▸ Kısa Görev 1: Lütfen verilen metinde "Bu insanların çok" ile başlayan yerden "ederek başlamak lazım." ile biten yere kadar her şeyi olduğu gibi tekrar yazın.
▸ Kısa Görev 2: Verilen metne göre Levent Kayaalp'in söyleşisi hangi yayında çıkmıştır?
▸ Kısa Görev 3: Verilen metinde yazarın sahada görüşmeci olarak çalıştığı sosyal araştırmaların konularını sıralayın.

▸ Verilen Metin:
Uzmanı değilim. Bu yazıyı sıradan bir kadın ve anne olarak yazıyorum. Ama bu konularda çalışan uzmanlarla görüşmüşlüğüm var ve kadına yönelik şiddet, namus algısı, çocuk istismarı gibi konulardaki sosyal araştırmalarda, sahada görüşmeci olarak çalıştım.
Çocuk istismarı ve çocuğun cinsel istismarı, ilk anda düşündüğümüzden, düşünmeye dayanabileceğimizden çok daha yaygın. Çocuk bedenlerinden ve/veya karşılıklı arzuya dayanmayan cinsel ilişkilerden haz alan insanlar her yerde var ve zaman olacak.
Bu insanların çok büyük bölümü erkek ama kadınlar da var aralarında. Hem kız hem erkek çocuklar tacize uğruyor. Türkiye’de de, dünyada da, hayvanlara tecavüz etmek gayet yaygın ve bunu yapanlar insanlara da aynını yapıyor.
Çocukları cinsel tacizden, tecavüzden, istismardan korumak istiyorsak önce bunları kabul ederek başlamak lazım.
Uzunçorap’ta yayınlanan bir söyleşide Levent Kayaalp, iyi anne-baba olmak istiyorsanız rehberiniz kendi çocukluğunuz olsun, diyordu. Aynen katılıyorum. Birçoğumuz cinsel istismar “mağduru” olmadığımızı düşünüyoruz ama çoğumuzun başından geçti bunlar.

▸ Sağlanan Malzeme:

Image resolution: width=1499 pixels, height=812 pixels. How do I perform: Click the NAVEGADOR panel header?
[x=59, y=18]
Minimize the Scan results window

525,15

▸ Görev Çözümü 1:
Bu insanların çok büyük bölümü erkek ama kadınlar da var aralarında. Hem kız hem erkek çocuklar tacize uğruyor. Türkiye’de de, dünyada da, hayvanlara tecavüz etmek gayet yaygın ve bunu yapanlar insanlara da aynını yapıyor.
Çocukları cinsel tacizden, tecavüzden, istismardan korumak istiyorsak önce bunları kabul ederek başlamak lazım.

▸ Görev Çözümü 2: Uzunçorap'ta.

▸ Görev Çözümü 3: Kadına yönelik şiddet, namus algısı, çocuk istismarı